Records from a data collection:
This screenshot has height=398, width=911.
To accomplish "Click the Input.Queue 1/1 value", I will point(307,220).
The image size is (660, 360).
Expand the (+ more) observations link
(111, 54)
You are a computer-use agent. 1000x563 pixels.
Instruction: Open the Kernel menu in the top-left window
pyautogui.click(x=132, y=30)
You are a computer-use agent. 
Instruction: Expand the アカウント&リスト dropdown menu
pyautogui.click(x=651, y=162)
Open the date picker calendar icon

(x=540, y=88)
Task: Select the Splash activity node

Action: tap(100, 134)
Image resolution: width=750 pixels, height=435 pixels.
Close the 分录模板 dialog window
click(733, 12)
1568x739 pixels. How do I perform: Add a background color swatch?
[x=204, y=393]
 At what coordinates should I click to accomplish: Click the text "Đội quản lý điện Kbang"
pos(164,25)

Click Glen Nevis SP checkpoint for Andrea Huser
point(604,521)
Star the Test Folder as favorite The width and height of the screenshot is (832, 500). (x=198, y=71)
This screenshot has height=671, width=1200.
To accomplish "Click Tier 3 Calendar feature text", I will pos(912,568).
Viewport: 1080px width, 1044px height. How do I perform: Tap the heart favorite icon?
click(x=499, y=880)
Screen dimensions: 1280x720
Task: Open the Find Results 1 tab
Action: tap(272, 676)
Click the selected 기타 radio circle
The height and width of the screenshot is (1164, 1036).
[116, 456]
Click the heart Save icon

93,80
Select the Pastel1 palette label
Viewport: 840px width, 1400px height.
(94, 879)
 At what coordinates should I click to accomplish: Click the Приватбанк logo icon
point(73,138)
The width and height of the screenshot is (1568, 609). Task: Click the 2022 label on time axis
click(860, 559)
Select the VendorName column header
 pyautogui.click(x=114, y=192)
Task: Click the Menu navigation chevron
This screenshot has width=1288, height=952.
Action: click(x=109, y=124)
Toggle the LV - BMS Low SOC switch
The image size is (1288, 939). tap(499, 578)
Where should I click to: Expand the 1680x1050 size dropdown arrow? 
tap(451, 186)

# Task directions
Scan the entries above for the word "will" and collect each line holding it.

# Problem solution
To accomplish "Click the Input.Queue 1/1 value", I will point(307,220).
To accomplish "Click Tier 3 Calendar feature text", I will pos(912,568).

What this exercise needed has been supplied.